If I understand correctly, then all to be preserved files will be still copied back even though the new rom files would contain the same version.
At least overlayfs does not handle duplicate files:
root@test:/etc# ll /overlay/upper/etc/banner
ls: /overlay/upper/etc/banner: No such file or directory
root@test:/etc# ll /etc/banner
-rw-r--r-- 1 root root 441 Feb 20 18:13 /etc/banner
root@test:/etc# cp -p /etc/banner /tmp/banner
root@test:/etc# cp -p /tmp/banner /etc/banner
root@test:/etc# ll /overlay/upper/etc/banner
-rw-r--r-- 1 root root 441 Feb 20 18:13 /overlay/upper/etc/banner
So here my question: is there an option or any magic which doesn't copy config files after re-flashing if the rom contains already the same version?
And if not, wouldn't it make sense to add such a feature, or is there some hook where I could perform the necessary diff checks and thereby filter the configuration files to be written?
The alternative would be only to take a sysupgrade backup.tgz remove from there the files that the new rom will contain anyway, and then flush with this adjusted configs.

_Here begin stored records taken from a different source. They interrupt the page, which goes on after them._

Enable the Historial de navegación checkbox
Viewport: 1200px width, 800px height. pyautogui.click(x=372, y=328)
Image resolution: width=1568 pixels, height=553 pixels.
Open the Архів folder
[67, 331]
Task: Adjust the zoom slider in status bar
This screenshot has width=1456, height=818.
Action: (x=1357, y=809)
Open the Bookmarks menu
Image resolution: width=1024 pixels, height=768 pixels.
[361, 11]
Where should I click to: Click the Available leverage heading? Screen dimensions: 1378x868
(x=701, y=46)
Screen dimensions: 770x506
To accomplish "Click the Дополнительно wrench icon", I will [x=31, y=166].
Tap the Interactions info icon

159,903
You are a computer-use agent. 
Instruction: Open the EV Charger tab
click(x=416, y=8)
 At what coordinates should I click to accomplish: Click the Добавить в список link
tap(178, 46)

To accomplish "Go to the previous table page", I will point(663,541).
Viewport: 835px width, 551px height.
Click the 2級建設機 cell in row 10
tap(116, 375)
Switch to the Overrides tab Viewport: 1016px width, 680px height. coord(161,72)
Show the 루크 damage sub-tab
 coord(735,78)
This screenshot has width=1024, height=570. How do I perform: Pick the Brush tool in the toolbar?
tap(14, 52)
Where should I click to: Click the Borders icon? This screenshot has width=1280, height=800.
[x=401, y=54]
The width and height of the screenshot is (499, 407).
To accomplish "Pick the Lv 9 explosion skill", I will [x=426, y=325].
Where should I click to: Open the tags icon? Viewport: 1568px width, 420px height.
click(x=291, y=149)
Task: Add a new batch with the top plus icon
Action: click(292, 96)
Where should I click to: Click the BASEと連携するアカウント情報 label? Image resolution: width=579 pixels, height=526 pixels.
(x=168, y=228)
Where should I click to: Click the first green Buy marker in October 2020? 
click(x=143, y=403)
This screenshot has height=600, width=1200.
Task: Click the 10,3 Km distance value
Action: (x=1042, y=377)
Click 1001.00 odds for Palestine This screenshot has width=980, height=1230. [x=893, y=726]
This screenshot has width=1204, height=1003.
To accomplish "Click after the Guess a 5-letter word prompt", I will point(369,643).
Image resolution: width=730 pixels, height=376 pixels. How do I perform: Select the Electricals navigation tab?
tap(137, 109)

root@test:~# ls /overlay/upper/etc/banner
ls: /overlay/upper/etc/banner: No such file or directory
root@test:~# cat /etc/banner > /tmp/banner
root@test:~# cat /tmp/banner > /etc/banner
root@test:~# ls /overlay/upper/etc/banner
/overlay/upper/etc/banner
Will happen the same, since the file is touched when it is written, but inode remains the same.
# Here is the interesting thing, if you delete file from Overlay:
root@test:~# rm /overlay/upper/etc/banner
# it will actually be deleted
root@test:~# ls /overlay/upper/etc/banner -lath
ls: /overlay/upper/etc/banner: No such file or directory
No matter if later you create again or put other contents, file will not be linked anymore OverlayFS will ignore it, I don't know why.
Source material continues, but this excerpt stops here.